Le contrat de gage (reproduit dans l’arrêt du Tribunal cantonal vaudois) comprenait un libellé large, mais admissible au regard de la jurisprudence. Il visait « toutes les dettes et obligations, présentes ou futures découlant de leurs relations d’affaires que la Banque a ou pourrait avoir à l’avenir avec » le client.
Le Tribunal fédéral ne remet pas en cause la validité du gage. Il ne considère pas que la clause est trop étroite ou appelle une interprétation restrictive. Il ne se prononce pas sur la qualification des prétentions (art. 402 CO ?) de la banque contre son client. Il admet également que deux des trois prétentions invoquées par la banque sont connexes à la relation d’affaires garantie par le gage. Mais il juge que « les parties n’ont pas pu prévoir ni raisonnablement dû prévoir que de telles créances futures éventuelles étaient garanties par le droit de gage. » Il casse donc la décision vaudoise parce qu’elle « méconnaît que la créance future éventuelle à garantir doit être prévisible au moment de la conclusion du contrat et que l’action révocatoire d’un tiers ou autre action à la suite d’une fraude n’entre pas dans cette catégorie. »
La Haute Cour n’explique pas comment ce nouvel arrêt est compatible avec son arrêt 4A_540/2015 du 1er avril 2016, commenté sur ce site, qu’elle ne cite même pas.
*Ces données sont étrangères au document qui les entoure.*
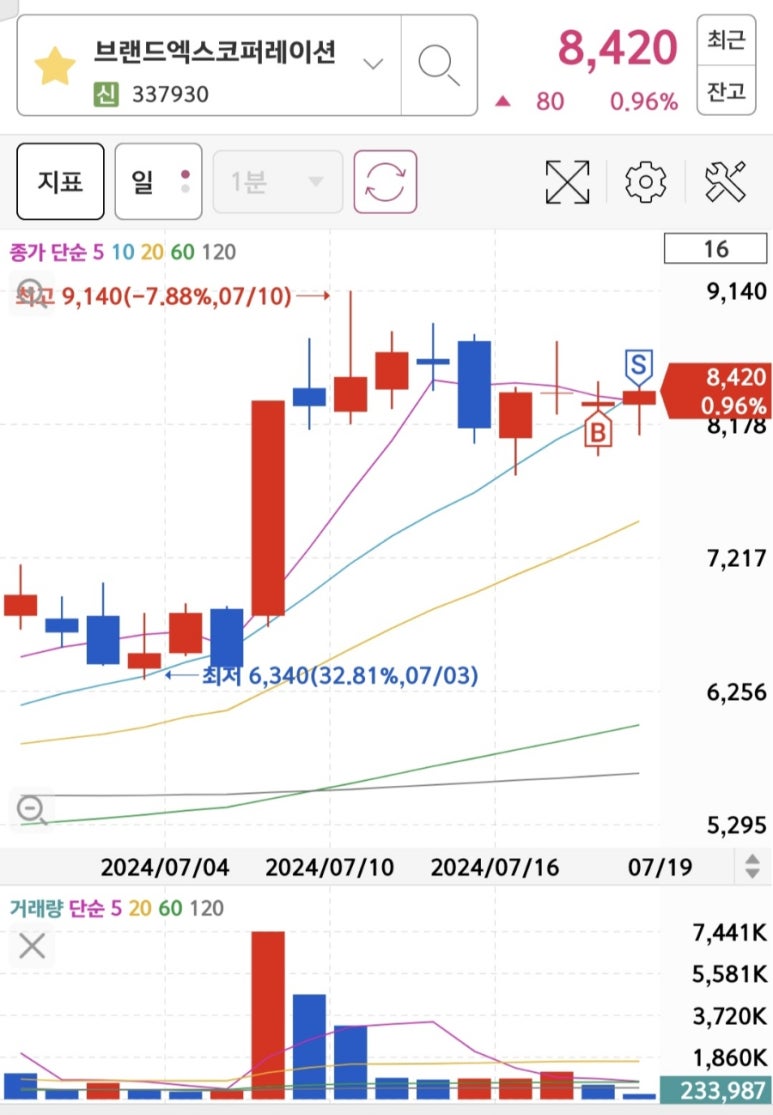773x1115 pixels.
Task: Open chart settings gear
Action: pos(645,182)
Dans cette affaire genevoise où une autre banque était exposée aux prétentions du liquidateur d’un fonds nourricier de BLMIS, la Cour de justice avait débouté la banque en considérant qu’elle ne pouvait pas invoquer son gage pour garantir des prétentions qu’elle considérait comme imprévisibles. Or, le 1er avril 2016, le Tribunal fédéral cassait cette décision en considérant que « la créance dont se prévaut la banque est étroitement liée à une opération d’investissement s’inscrivant dans des relations d’affaires prévisibles. Contrairement à l’analyse de l’autorité précédente il faut admettre qu’une telle créance est couverte par le droit de gage. »
Les banques sont-elles couvertes en avril, mais pas en octobre ? Le premier arrêt, rendu par trois juges de la Ière Cour de droit civil, était convaincant. Il est difficile de comprendre comment il peut être entièrement contredit, cinq mois plus tard, par un arrêt de la même Cour, rendu à cinq magistrats (dont les trois de la première formation), destiné à la publication, qui ne cite même pas le précédent et fournit encore moins d’explication à l’appui de ce revirement.